Dzisiaj pod lupę bierzemy parę EURCHF.
Analizę rozpoczynamy od interwału tygodniowego, który mimo dalszego bardzo silnego wpływu styczniowych spadków na obraz Ichimoku, nie jest wcale nudny. W zeszłym tygodniu cena drugi raz trafiła w rejony 50% zniesienia wspomnianej ogromnej spadkowej świecy i po raz kolejny podaż mocno weszła do gry. Zamknięcie tygodnia nastąpiło pod zniesieniem i od tej pory na walucie królują niedźwiedzie. Kolejnym aspektem, w którym podaż ma uzasadnienie jest odbicie od spadkowej chmury z bardzo płaskim Senkou Span B. Jeśli spadki będą kontynuowane to kolejnym celem minimum dla podaży są okolice linii Kijun Sen czyli poziom 1.06. W przypadku dalszych spadków, kolejnym znaczącym poziomem będzie 1.03. Z drugiej strony jeśli dojdzie do mobilizacji byków, sygnałem żegnającym na jakiś czas podaż będzie wybicie i potwierdzenie chmury.
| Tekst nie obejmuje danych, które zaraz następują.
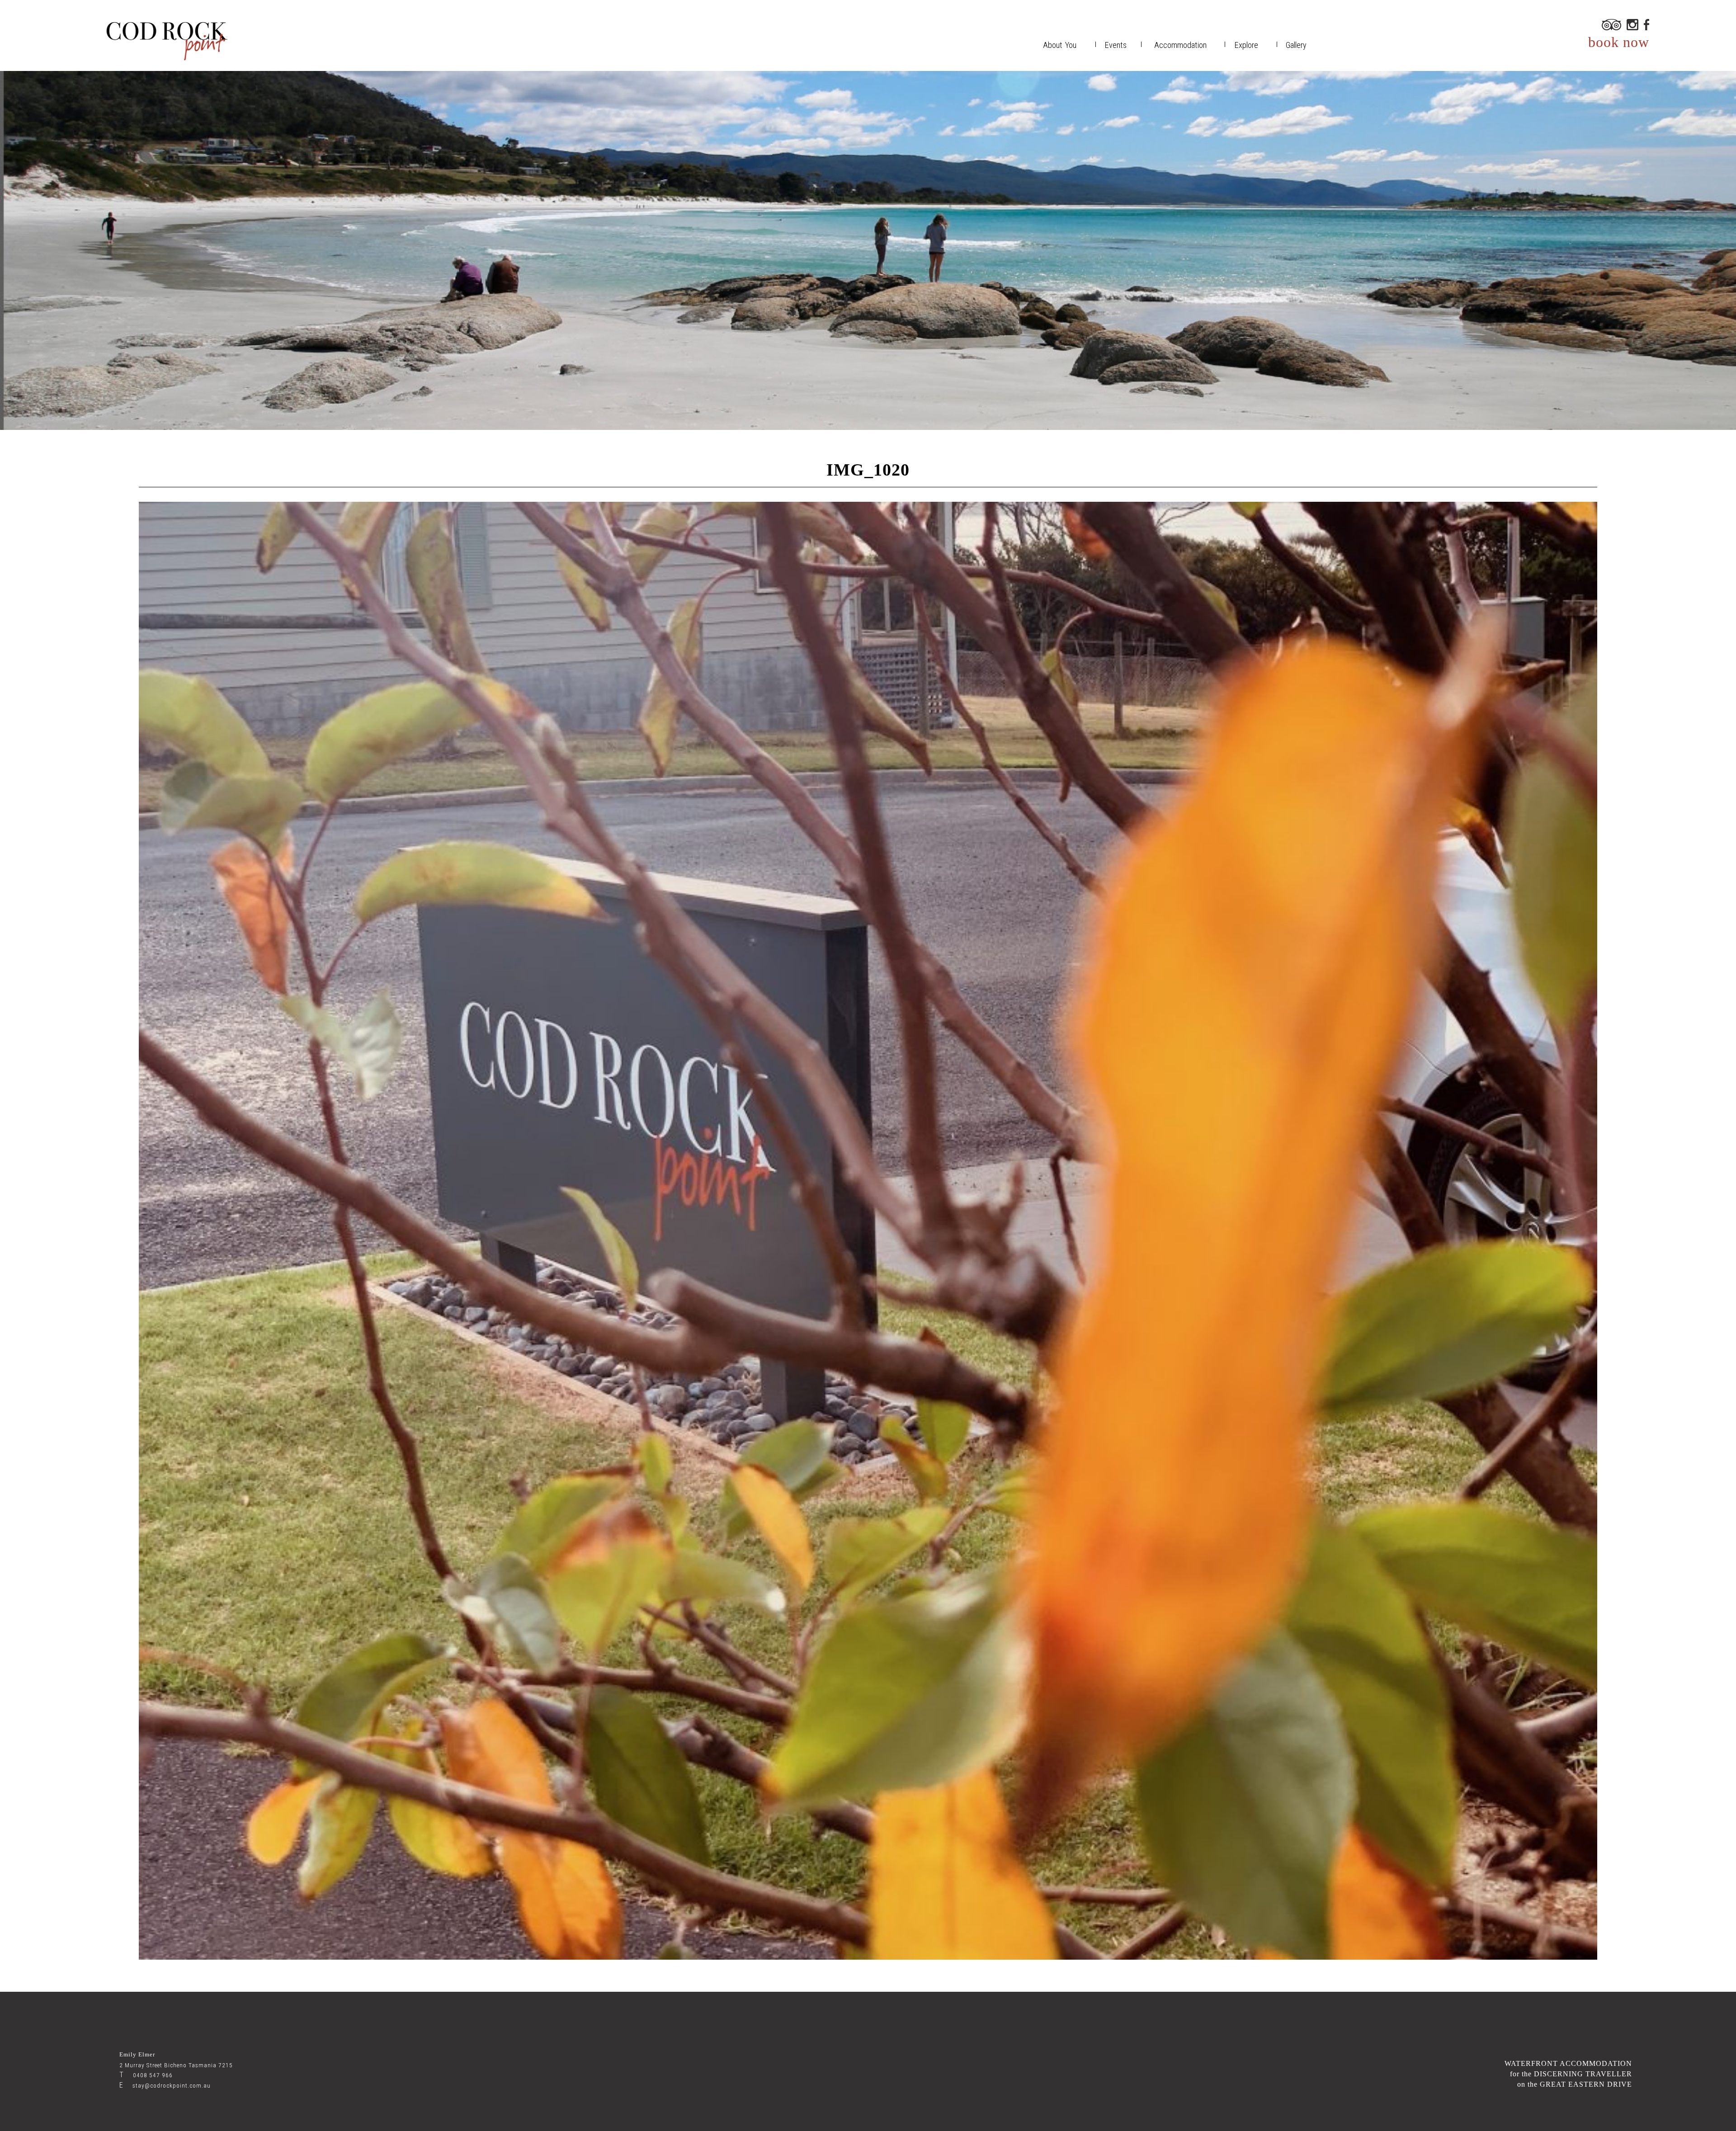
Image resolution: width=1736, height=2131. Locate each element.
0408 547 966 (146, 2075)
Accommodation (1180, 45)
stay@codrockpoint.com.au (165, 2085)
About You (1059, 45)
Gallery (1296, 45)
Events (1115, 45)
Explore (1246, 45)
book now (1618, 42)
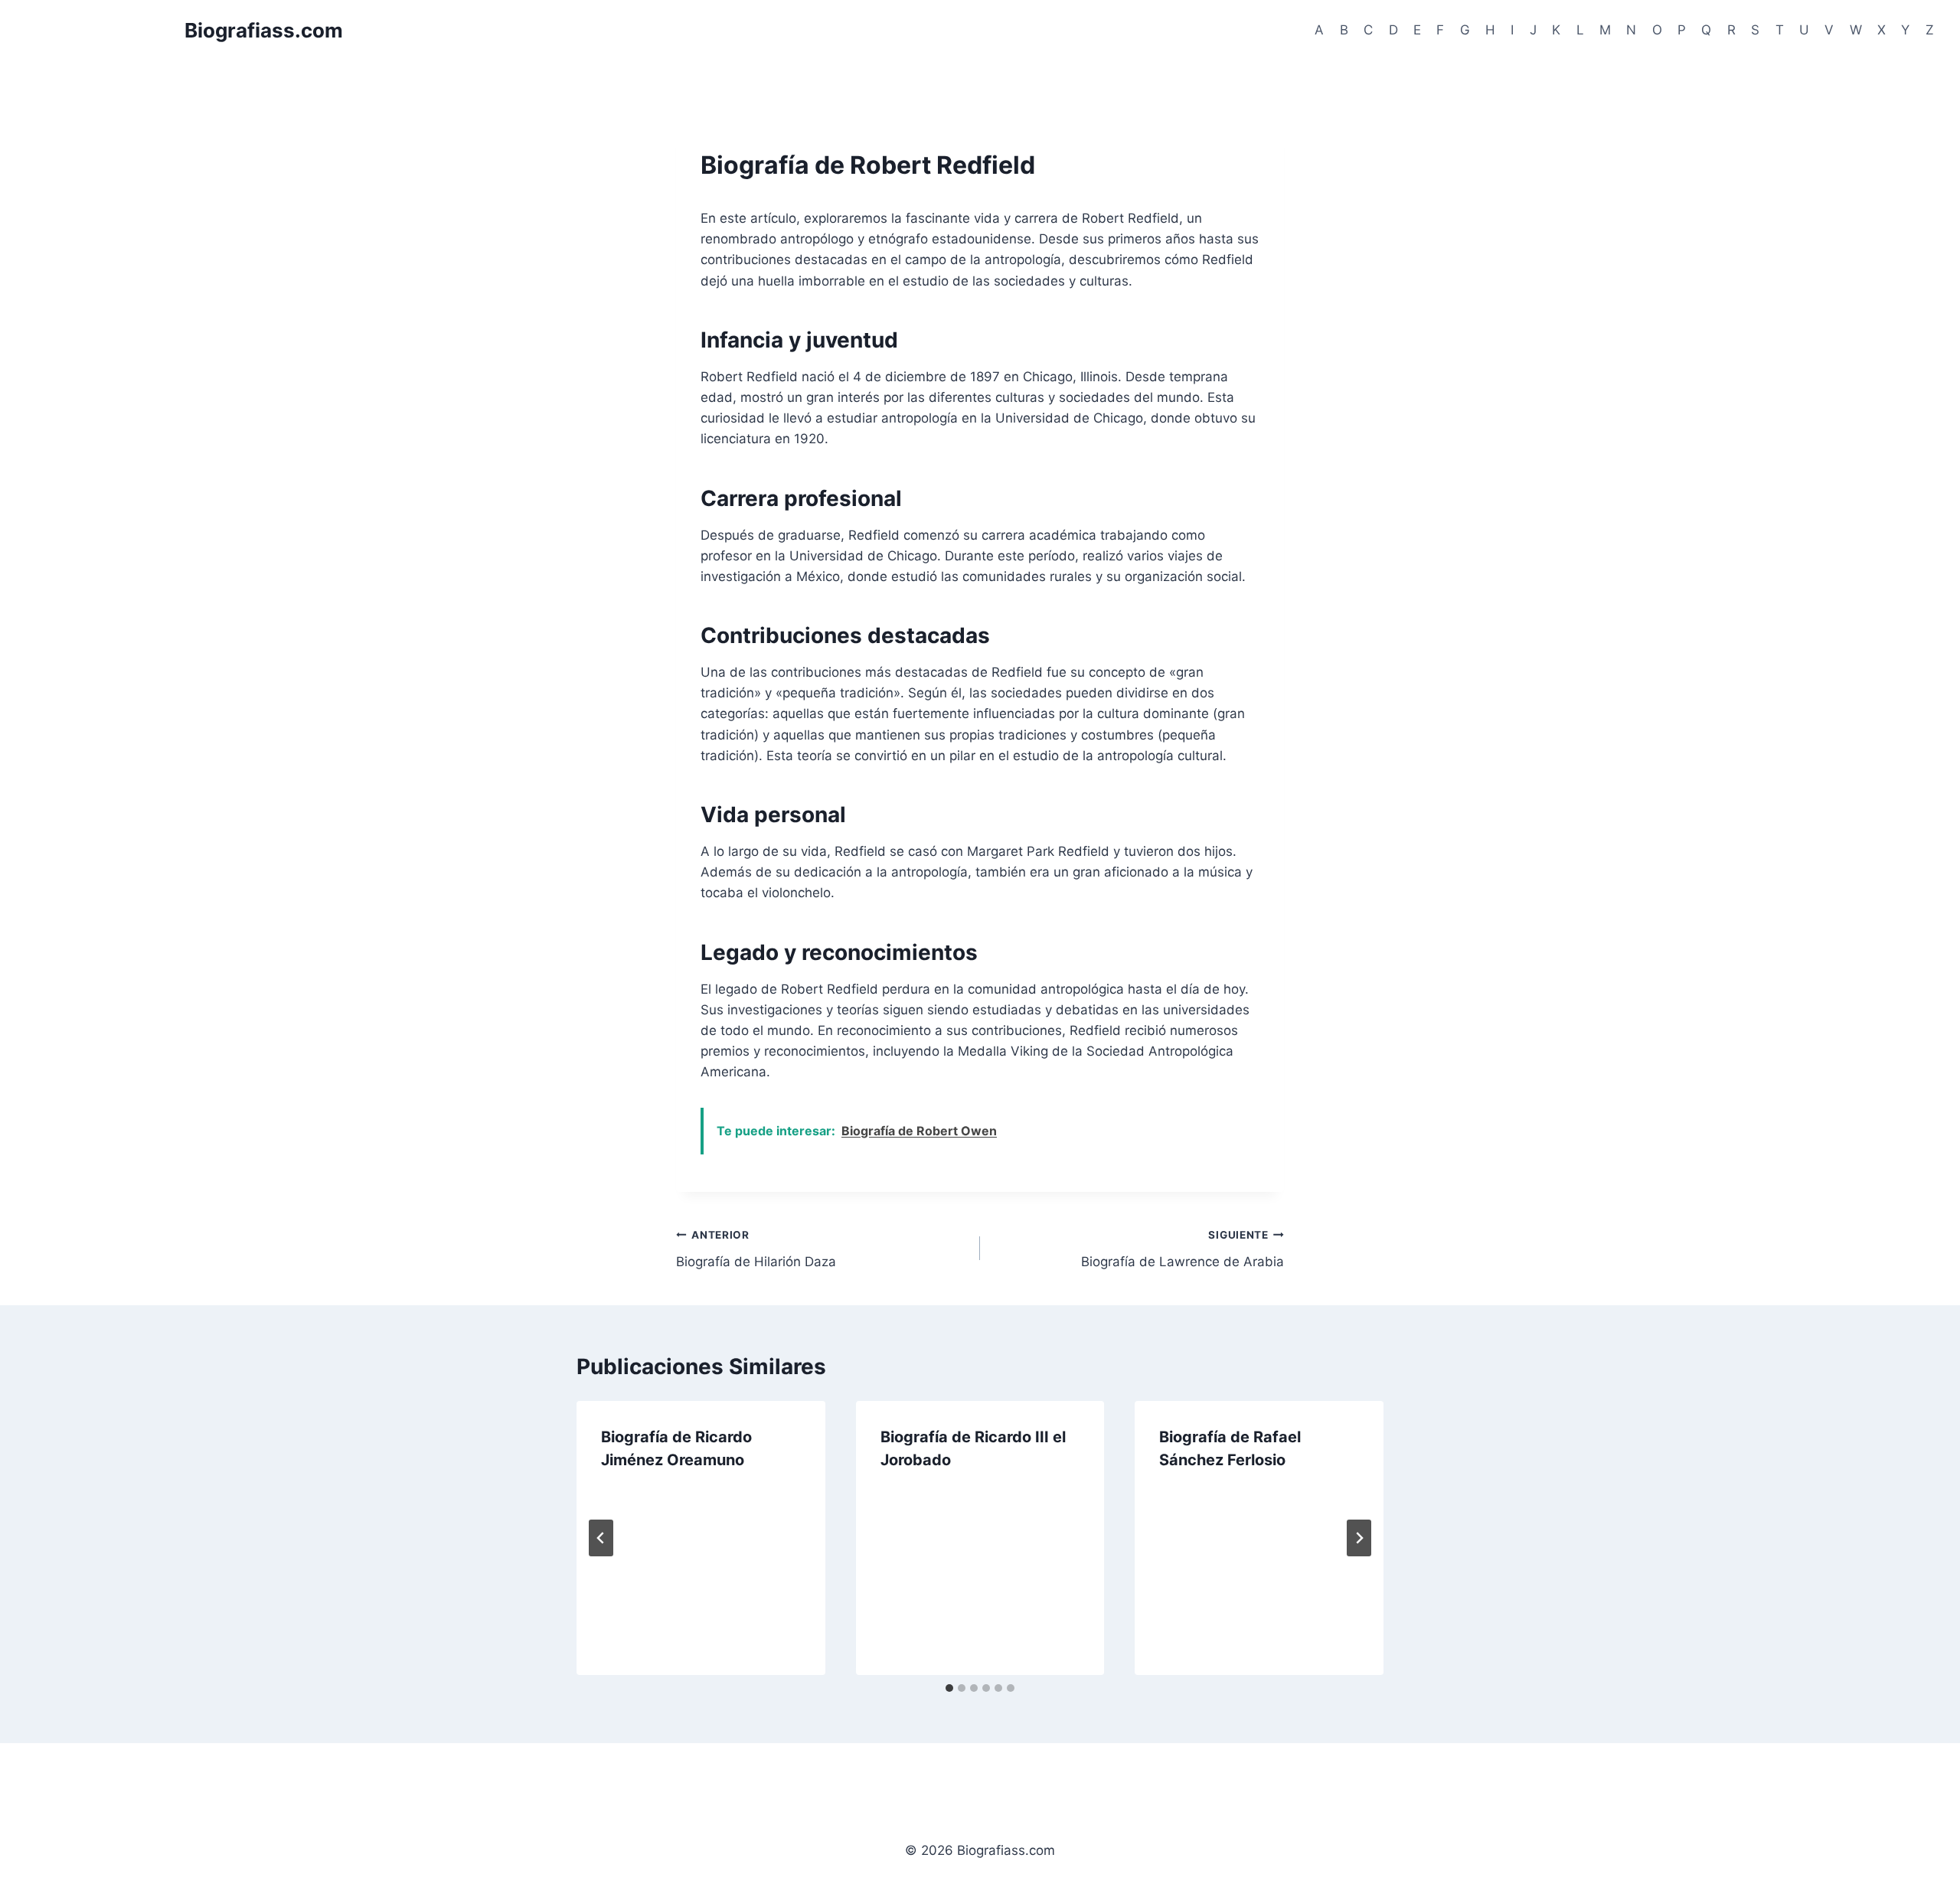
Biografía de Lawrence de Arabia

Na interwale dziennym obowiązuje dalej trend wzrostowy, jednak po negacji przebicia wspomnianego zniesienia, cena wykonuje korektę, która powinna mieć zasięg przynajmniej do linii Kijun Sen. Są to również okolice 1.07-1.068, w których cena wykonała w lipcu korektę przed kolejnym wzrostem o wartości ponad 400 pipów. W tych rejonach możemy się spodziewać reakcji popytu i w zależności od niej będzie można wyciągać kolejne wnioski co do kontynuacji trendu wzrostowego czy też powiększenia korekty i stałej zmiany tendencji na spadkową.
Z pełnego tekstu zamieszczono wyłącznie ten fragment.